Stated problem: Copy the rows verbatim, starting at the line containing "You are a computer-use" and ending with the line containing "pyautogui.click(x=102, y=28)", both of those lines included.

───── Input ─────

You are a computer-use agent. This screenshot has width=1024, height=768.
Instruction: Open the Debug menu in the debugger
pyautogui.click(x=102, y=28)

─────
───── Input ─────

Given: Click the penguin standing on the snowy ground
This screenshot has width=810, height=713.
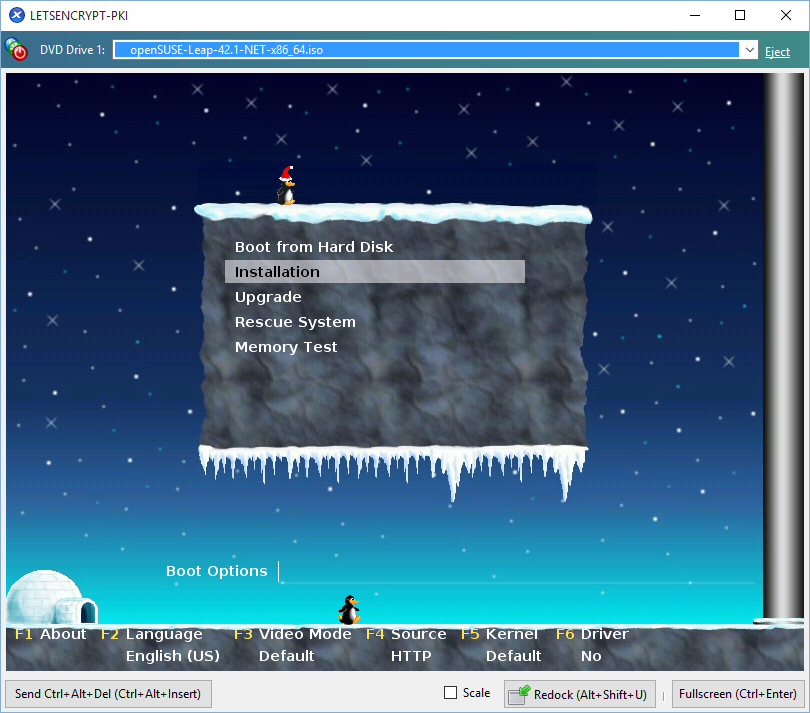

─────

Complete response:
You are a computer-use agent. This screenshot has width=1024, height=768.
Instruction: Open the Debug menu in the debugger
pyautogui.click(x=102, y=28)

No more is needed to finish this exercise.